# [Raw records]

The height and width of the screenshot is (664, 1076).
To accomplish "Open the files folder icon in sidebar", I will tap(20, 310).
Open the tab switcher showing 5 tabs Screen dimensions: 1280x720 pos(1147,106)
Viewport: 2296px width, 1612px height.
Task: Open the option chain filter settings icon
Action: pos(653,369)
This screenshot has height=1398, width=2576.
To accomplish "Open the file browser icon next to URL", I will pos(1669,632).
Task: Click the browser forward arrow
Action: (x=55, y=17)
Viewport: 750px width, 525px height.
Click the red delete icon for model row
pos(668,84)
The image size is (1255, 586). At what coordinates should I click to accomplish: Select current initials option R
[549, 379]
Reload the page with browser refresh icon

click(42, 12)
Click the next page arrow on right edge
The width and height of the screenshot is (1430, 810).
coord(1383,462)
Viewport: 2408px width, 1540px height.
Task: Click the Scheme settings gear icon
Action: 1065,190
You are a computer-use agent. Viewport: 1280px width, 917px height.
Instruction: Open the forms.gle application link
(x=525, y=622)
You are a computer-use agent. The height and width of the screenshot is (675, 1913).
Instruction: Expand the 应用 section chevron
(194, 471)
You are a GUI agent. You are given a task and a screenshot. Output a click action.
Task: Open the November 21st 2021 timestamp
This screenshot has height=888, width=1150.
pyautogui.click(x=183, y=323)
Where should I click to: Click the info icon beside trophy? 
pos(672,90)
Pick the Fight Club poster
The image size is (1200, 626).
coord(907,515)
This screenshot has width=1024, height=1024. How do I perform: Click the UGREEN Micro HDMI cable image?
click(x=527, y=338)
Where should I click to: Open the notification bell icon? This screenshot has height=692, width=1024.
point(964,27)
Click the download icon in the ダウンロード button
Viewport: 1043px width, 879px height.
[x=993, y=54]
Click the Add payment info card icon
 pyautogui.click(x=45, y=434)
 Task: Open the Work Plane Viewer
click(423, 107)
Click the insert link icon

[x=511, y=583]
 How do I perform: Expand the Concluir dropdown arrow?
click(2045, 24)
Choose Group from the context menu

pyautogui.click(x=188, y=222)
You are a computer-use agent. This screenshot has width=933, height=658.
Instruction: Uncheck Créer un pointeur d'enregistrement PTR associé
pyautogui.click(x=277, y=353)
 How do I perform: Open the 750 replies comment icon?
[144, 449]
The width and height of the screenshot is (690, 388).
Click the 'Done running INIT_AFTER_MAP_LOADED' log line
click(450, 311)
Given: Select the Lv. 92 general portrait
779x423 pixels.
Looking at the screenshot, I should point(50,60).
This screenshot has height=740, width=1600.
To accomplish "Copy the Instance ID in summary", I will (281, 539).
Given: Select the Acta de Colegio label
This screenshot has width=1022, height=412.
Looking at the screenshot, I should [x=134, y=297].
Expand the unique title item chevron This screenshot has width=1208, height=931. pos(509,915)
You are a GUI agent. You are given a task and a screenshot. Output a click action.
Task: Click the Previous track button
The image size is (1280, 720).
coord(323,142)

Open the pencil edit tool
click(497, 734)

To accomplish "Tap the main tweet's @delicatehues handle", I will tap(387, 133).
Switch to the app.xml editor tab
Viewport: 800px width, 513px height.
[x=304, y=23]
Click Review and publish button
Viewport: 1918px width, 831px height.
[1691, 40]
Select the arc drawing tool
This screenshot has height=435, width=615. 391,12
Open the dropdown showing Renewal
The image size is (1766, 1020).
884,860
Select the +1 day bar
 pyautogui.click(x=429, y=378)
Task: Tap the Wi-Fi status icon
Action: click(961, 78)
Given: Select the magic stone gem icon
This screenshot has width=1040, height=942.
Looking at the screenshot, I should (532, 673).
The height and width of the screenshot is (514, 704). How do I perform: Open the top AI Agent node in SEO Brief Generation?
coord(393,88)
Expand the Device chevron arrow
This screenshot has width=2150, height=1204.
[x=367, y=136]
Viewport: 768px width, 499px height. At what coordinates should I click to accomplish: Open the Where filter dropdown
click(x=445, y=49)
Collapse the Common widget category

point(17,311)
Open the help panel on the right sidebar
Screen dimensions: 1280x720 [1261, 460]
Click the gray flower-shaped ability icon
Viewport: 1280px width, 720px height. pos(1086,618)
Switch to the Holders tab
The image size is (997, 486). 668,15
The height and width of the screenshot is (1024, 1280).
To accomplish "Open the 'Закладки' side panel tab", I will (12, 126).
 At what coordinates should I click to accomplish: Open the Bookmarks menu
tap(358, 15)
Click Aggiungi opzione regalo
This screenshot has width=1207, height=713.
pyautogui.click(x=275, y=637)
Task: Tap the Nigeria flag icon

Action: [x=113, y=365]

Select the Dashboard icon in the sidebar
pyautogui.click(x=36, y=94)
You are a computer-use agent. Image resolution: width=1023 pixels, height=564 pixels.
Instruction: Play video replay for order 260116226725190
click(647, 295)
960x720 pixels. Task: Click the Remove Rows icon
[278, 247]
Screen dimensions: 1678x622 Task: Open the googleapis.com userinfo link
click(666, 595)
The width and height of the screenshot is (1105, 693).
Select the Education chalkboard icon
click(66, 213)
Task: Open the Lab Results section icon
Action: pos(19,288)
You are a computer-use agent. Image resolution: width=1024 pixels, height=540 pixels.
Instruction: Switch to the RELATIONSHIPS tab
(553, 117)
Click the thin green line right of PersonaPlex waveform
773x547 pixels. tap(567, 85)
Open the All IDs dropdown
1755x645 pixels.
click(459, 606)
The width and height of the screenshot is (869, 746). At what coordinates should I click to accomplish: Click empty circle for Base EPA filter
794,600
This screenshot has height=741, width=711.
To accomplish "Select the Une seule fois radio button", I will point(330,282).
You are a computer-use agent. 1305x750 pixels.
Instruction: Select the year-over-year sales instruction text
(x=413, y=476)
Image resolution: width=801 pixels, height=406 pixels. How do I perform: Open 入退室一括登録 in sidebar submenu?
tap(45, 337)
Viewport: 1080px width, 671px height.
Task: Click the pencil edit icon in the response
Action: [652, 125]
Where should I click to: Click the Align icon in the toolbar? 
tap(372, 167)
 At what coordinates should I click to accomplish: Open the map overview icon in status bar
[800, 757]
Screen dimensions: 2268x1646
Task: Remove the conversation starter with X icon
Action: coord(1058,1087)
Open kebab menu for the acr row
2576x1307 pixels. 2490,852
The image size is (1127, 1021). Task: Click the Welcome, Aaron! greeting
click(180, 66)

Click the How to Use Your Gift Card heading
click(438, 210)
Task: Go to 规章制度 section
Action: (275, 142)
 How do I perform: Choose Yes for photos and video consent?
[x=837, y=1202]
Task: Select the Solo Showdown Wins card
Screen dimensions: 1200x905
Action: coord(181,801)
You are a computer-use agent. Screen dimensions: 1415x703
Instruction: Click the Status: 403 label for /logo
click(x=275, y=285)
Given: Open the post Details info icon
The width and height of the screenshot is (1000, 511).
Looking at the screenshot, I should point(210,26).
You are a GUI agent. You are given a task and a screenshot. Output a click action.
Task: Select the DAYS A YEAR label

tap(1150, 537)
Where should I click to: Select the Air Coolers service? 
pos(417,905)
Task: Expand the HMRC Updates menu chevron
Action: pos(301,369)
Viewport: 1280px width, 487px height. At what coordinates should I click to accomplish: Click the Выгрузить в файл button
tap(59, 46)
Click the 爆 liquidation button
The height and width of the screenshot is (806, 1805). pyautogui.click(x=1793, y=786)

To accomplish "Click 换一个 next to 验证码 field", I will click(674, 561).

# [Prompt]
Rewrite all of the entries above as a JSON list of strings, one string per line, leaving out blank lines.

# [Solved exercise]
[
  "The height and width of the screenshot is (664, 1076).",
  "To accomplish \"Open the files folder icon in sidebar\", I will tap(20, 310).",
  "Open the tab switcher showing 5 tabs Screen dimensions: 1280x720 pos(1147,106)",
  "Viewport: 2296px width, 1612px height.",
  "Task: Open the option chain filter settings icon",
  "Action: pos(653,369)",
  "This screenshot has height=1398, width=2576.",
  "To accomplish \"Open the file browser icon next to URL\", I will pos(1669,632).",
  "Task: Click the browser forward arrow",
  "Action: (x=55, y=17)",
  "Viewport: 750px width, 525px height.",
  "Click the red delete icon for model row",
  "pos(668,84)",
  "The image size is (1255, 586). At what coordinates should I click to accomplish: Select current initials option R",
  "[549, 379]",
  "Reload the page with browser refresh icon",
  "click(42, 12)",
  "Click the next page arrow on right edge",
  "The width and height of the screenshot is (1430, 810).",
  "coord(1383,462)",
  "Viewport: 2408px width, 1540px height.",
  "Task: Click the Scheme settings gear icon",
  "Action: 1065,190",
  "You are a computer-use agent. Viewport: 1280px width, 917px height.",
  "Instruction: Open the forms.gle application link",
  "(x=525, y=622)",
  "You are a computer-use agent. The height and width of the screenshot is (675, 1913).",
  "Instruction: Expand the 应用 section chevron",
  "(194, 471)",
  "You are a GUI agent. You are given a task and a screenshot. Output a click action.",
  "Task: Open the November 21st 2021 timestamp",
  "This screenshot has height=888, width=1150.",
  "pyautogui.click(x=183, y=323)",
  "Where should I click to: Click the info icon beside trophy? ",
  "pos(672,90)",
  "Pick the Fight Club poster",
  "The image size is (1200, 626).",
  "coord(907,515)",
  "This screenshot has width=1024, height=1024. How do I perform: Click the UGREEN Micro HDMI cable image?",
  "click(x=527, y=338)",
  "Where should I click to: Open the notification bell icon? This screenshot has height=692, width=1024.",
  "point(964,27)",
  "Click the download icon in the ダウンロード button",
  "Viewport: 1043px width, 879px height.",
  "[x=993, y=54]",
  "Click the Add payment info card icon",
  " pyautogui.click(x=45, y=434)",
  " Task: Open the Work Plane Viewer",
  "click(423, 107)",
  "Click the insert link icon",
  "[x=511, y=583]",
  " How do I perform: Expand the Concluir dropdown arrow?",
  "click(2045, 24)",
  "Choose Group from the context menu",
  "pyautogui.click(x=188, y=222)",
  "You are a computer-use agent. This screenshot has width=933, height=658.",
  "Instruction: Uncheck Créer un pointeur d'enregistrement PTR associé",
  "pyautogui.click(x=277, y=353)",
  " How do I perform: Open the 750 replies comment icon?",
  "[144, 449]",
  "The width and height of the screenshot is (690, 388).",
  "Click the 'Done running INIT_AFTER_MAP_LOADED' log line",
  "click(450, 311)",
  "Given: Select the Lv. 92 general portrait",
  "779x423 pixels.",
  "Looking at the screenshot, I should point(50,60).",
  "This screenshot has height=740, width=1600.",
  "To accomplish \"Copy the Instance ID in summary\", I will (281, 539).",
  "Given: Select the Acta de Colegio label",
  "This screenshot has width=1022, height=412.",
  "Looking at the screenshot, I should [x=134, y=297].",
  "Expand the unique title item chevron This screenshot has width=1208, height=931. pos(509,915)",
  "You are a GUI agent. You are given a task and a screenshot. Output a click action.",
  "Task: Click the Previous track button",
  "The image size is (1280, 720).",
  "coord(323,142)",
  "Open the pencil edit tool",
  "click(497, 734)",
  "To accomplish \"Tap the main tweet's @delicatehues handle\", I will tap(387, 133).",
  "Switch to the app.xml editor tab",
  "Viewport: 800px width, 513px height.",
  "[x=304, y=23]",
  "Click Review and publish button",
  "Viewport: 1918px width, 831px height.",
  "[1691, 40]",
  "Select the arc drawing tool",
  "This screenshot has height=435, width=615. 391,12",
  "Open the dropdown showing Renewal",
  "The image size is (1766, 1020).",
  "884,860",
  "Select the +1 day bar",
  " pyautogui.click(x=429, y=378)",
  "Task: Tap the Wi-Fi status icon",
  "Action: click(961, 78)",
  "Given: Select the magic stone gem icon",
  "This screenshot has width=1040, height=942.",
  "Looking at the screenshot, I should (532, 673).",
  "The height and width of the screenshot is (514, 704). How do I perform: Open the top AI Agent node in SEO Brief Generation?",
  "coord(393,88)",
  "Expand the Device chevron arrow",
  "This screenshot has width=2150, height=1204.",
  "[x=367, y=136]",
  "Viewport: 768px width, 499px height. At what coordinates should I click to accomplish: Open the Where filter dropdown",
  "click(x=445, y=49)",
  "Collapse the Common widget category",
  "point(17,311)",
  "Open the help panel on the right sidebar",
  "Screen dimensions: 1280x720 [1261, 460]",
  "Click the gray flower-shaped ability icon",
  "Viewport: 1280px width, 720px height. pos(1086,618)",
  "Switch to the Holders tab",
  "The image size is (997, 486). 668,15",
  "The height and width of the screenshot is (1024, 1280).",
  "To accomplish \"Open the 'Закладки' side panel tab\", I will (12, 126).",
  " At what coordinates should I click to accomplish: Open the Bookmarks menu",
  "tap(358, 15)",
  "Click Aggiungi opzione regalo",
  "This screenshot has width=1207, height=713.",
  "pyautogui.click(x=275, y=637)",
  "Task: Tap the Nigeria flag icon",
  "Action: [x=113, y=365]",
  "Select the Dashboard icon in the sidebar",
  "pyautogui.click(x=36, y=94)",
  "You are a computer-use agent. Image resolution: width=1023 pixels, height=564 pixels.",
  "Instruction: Play video replay for order 260116226725190",
  "click(647, 295)",
  "960x720 pixels. Task: Click the Remove Rows icon",
  "[278, 247]",
  "Screen dimensions: 1678x622 Task: Open the googleapis.com userinfo link",
  "click(666, 595)",
  "The width and height of the screenshot is (1105, 693).",
  "Select the Education chalkboard icon",
  "click(66, 213)",
  "Task: Open the Lab Results section icon",
  "Action: pos(19,288)",
  "You are a computer-use agent. Image resolution: width=1024 pixels, height=540 pixels.",
  "Instruction: Switch to the RELATIONSHIPS tab",
  "(553, 117)",
  "Click the thin green line right of PersonaPlex waveform",
  "773x547 pixels. tap(567, 85)",
  "Open the All IDs dropdown",
  "1755x645 pixels.",
  "click(459, 606)",
  "The width and height of the screenshot is (869, 746). At what coordinates should I click to accomplish: Click empty circle for Base EPA filter",
  "794,600",
  "This screenshot has height=741, width=711.",
  "To accomplish \"Select the Une seule fois radio button\", I will point(330,282).",
  "You are a computer-use agent. 1305x750 pixels.",
  "Instruction: Select the year-over-year sales instruction text",
  "(x=413, y=476)",
  "Image resolution: width=801 pixels, height=406 pixels. How do I perform: Open 入退室一括登録 in sidebar submenu?",
  "tap(45, 337)",
  "Viewport: 1080px width, 671px height.",
  "Task: Click the pencil edit icon in the response",
  "Action: [652, 125]",
  "Where should I click to: Click the Align icon in the toolbar? ",
  "tap(372, 167)",
  " At what coordinates should I click to accomplish: Open the map overview icon in status bar",
  "[800, 757]",
  "Screen dimensions: 2268x1646",
  "Task: Remove the conversation starter with X icon",
  "Action: coord(1058,1087)",
  "Open kebab menu for the acr row",
  "2576x1307 pixels. 2490,852",
  "The image size is (1127, 1021). Task: Click the Welcome, Aaron! greeting",
  "click(180, 66)",
  "Click the How to Use Your Gift Card heading",
  "click(438, 210)",
  "Task: Go to 规章制度 section",
  "Action: (275, 142)",
  " How do I perform: Choose Yes for photos and video consent?",
  "[x=837, y=1202]",
  "Task: Select the Solo Showdown Wins card",
  "Screen dimensions: 1200x905",
  "Action: coord(181,801)",
  "You are a computer-use agent. Screen dimensions: 1415x703",
  "Instruction: Click the Status: 403 label for /logo",
  "click(x=275, y=285)",
  "Given: Open the post Details info icon",
  "The width and height of the screenshot is (1000, 511).",
  "Looking at the screenshot, I should point(210,26).",
  "You are a GUI agent. You are given a task and a screenshot. Output a click action.",
  "Task: Select the DAYS A YEAR label",
  "tap(1150, 537)",
  "Where should I click to: Select the Air Coolers service? ",
  "pos(417,905)",
  "Task: Expand the HMRC Updates menu chevron",
  "Action: pos(301,369)",
  "Viewport: 1280px width, 487px height. At what coordinates should I click to accomplish: Click the Выгрузить в файл button",
  "tap(59, 46)",
  "Click the 爆 liquidation button",
  "The height and width of the screenshot is (806, 1805). pyautogui.click(x=1793, y=786)",
  "To accomplish \"Click 换一个 next to 验证码 field\", I will click(674, 561)."
]